L’Assemblée nationale du Sénégal a voté mercredi une loi qui double les peines réprimant les relations homosexuelles, punies désormais de cinq à dix ans de prison, sur fond de vague d’homophobie et d’arrestations pour homosexualité présumée. La peine maximale sera prononcée si l’acte a été commis avec un mineur, selon le texte.
La loi prévoit également des sanctions pénales contre notamment la promotion de l’homosexualité au Sénégal. Elle doit désormais être promulguée par le président Bassirou Diomaye Faye, ce qui fera de ce pays l’un des plus répressifs en Afrique contre les personnes LGBT+.
Arrestation en série
Le Sénégal, un pays majoritairement musulman, est agité depuis plusieurs semaines par la question de l’homosexualité, un sujet qui revient régulièrement dans les débats ces dernières années.
Celui-ci est devenu plus brûlant que d’habitude depuis l’arrestation début février de 12 hommes, dont deux célébrités locales, accusées « d’actes contre nature », des termes désignant des relations « entre deux personnes de même sexe ». Depuis, de nouvelles arrestations en série – plusieurs dizaines – sont signalées quotidiennement dans la presse.

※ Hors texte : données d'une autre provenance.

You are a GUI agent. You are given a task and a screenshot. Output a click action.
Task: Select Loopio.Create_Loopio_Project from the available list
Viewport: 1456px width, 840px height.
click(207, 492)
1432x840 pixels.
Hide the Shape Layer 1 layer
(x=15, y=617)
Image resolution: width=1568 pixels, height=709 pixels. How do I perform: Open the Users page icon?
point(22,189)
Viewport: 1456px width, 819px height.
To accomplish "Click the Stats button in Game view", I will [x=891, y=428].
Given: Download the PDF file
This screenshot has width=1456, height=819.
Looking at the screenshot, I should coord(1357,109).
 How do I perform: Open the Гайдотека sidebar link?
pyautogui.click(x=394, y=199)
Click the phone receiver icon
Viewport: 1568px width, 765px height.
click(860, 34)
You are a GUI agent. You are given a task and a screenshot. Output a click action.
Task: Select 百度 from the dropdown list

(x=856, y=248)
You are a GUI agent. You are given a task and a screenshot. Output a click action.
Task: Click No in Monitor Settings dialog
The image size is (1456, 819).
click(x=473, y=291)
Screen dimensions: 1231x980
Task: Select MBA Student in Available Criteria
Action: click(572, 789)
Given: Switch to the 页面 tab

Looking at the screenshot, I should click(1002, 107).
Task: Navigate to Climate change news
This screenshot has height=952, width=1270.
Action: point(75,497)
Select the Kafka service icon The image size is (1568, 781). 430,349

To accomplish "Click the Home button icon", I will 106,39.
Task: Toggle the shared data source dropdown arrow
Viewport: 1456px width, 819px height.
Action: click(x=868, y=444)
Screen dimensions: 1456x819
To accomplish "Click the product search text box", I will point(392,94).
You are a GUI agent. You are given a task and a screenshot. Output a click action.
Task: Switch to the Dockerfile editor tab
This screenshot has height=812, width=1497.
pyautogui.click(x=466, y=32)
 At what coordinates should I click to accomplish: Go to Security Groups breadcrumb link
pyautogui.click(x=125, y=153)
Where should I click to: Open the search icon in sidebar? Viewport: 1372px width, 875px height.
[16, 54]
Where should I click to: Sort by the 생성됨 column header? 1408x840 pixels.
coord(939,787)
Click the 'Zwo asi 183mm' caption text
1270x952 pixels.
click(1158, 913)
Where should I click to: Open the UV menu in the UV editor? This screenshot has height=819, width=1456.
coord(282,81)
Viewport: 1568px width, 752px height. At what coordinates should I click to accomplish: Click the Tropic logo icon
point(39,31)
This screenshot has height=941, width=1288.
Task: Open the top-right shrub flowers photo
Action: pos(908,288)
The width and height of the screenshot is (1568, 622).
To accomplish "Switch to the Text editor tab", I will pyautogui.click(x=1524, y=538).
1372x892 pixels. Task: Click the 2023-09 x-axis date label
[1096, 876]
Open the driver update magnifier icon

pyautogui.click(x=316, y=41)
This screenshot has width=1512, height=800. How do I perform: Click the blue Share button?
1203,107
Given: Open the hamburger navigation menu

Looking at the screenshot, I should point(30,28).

Certaines des personnes sont en particulier accusées d’avoir volontairement transmis le sida, alimentant des débats virulents sur l’homosexualité.
Une décision « profondément préoccupante »
« L’adoption par le parlement sénégalais d’une nouvelle loi qui double à 10 ans la peine maximale d’emprisonnement pour des relations homosexuelles consenties, et qui punit la soi-disant »promotion, soutien ou financement » de l’homosexualité, de la bisexualité et de la transsexualité est profondément préoccupante », a dénoncé jeudi le Haut-Commissaire de l’ONU aux droits de l’homme Volker Türk.
Cette loi « bafoue les droits humains sacro-saints dont nous jouissons tous : les droits au respect, à la dignité, à la vie privée, à l’égalité et aux libertés d’expression, d’association et de réunion pacifique », selon le Haut-Commissaire.
Il rappelle que « ces droits sont inscrits dans la Déclaration universelle des droits de l’homme, ainsi que dans les traités relatifs aux droits humains auxquels le Sénégal est parti ». « J’exhorte le président à ne pas promulguer cette loi néfaste et les autorités à abroger la loi discriminatoire existante », a demandé Volker Türk.